Handling Source reading errors
The error handling capabilities depend on what the different librairies of code used for reading are, and to some extends to the kind or error. When possible, pgloader will make an effort to log the error and continue loading.
In cases when it's not possible, the error is logged and the loading stops with an (hopefully) informative message about the problem.
Handling PostgreSQL errors
Some data will get rejected by PostgreSQL, even after being carefully
prepared by the transformation functions you can attach to pgloader.

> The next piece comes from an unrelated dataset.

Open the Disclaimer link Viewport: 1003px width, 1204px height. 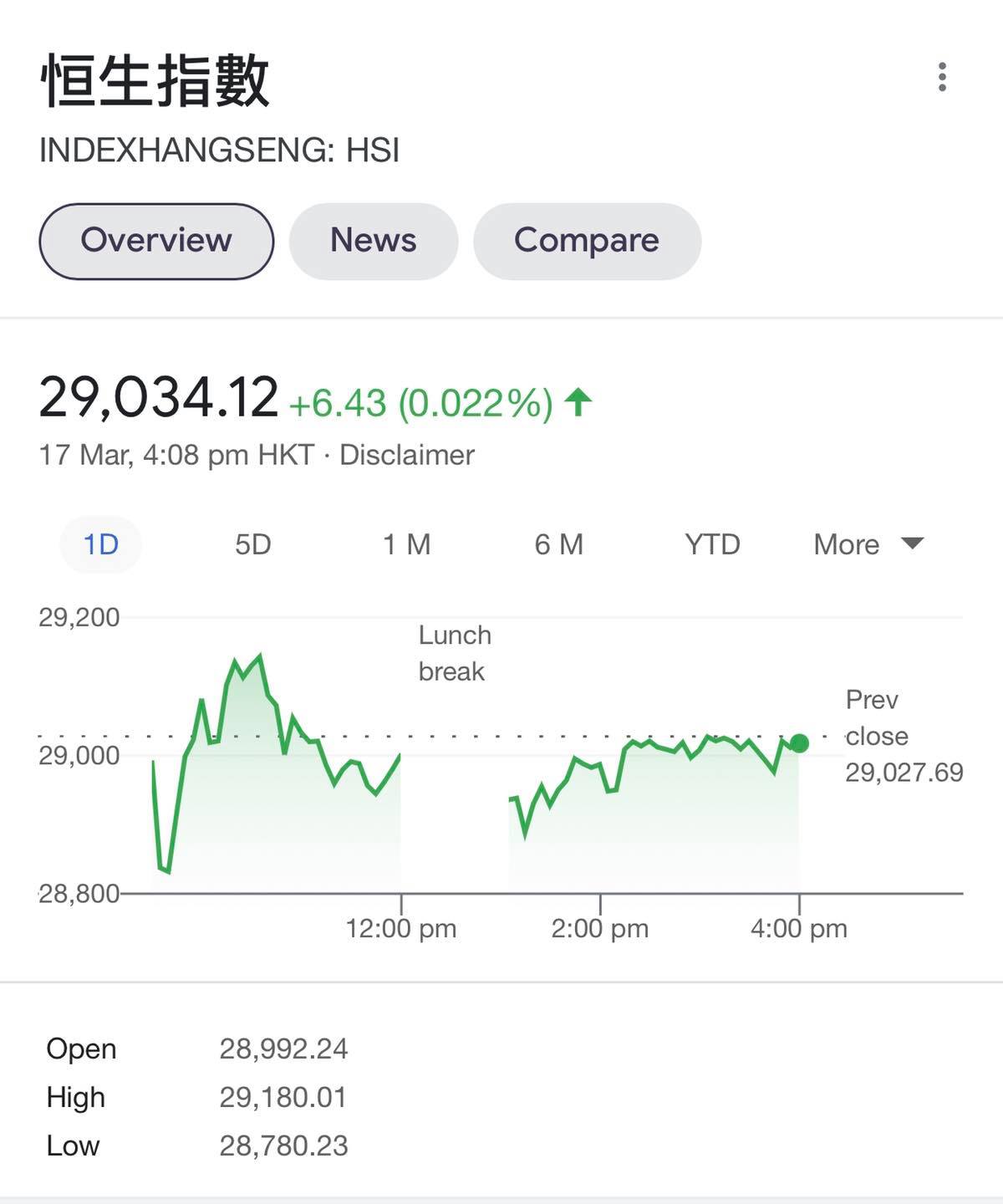[x=406, y=455]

Then
pgloader parses the PostgreSQL
CONTEXT error message that contains the
number in the batch of where the error did happen.
It's then easy enough to resend the all the rows from the batch that are located before the error, skip and log as rejected the faulty row, and continue, handling eventual next errors the same way.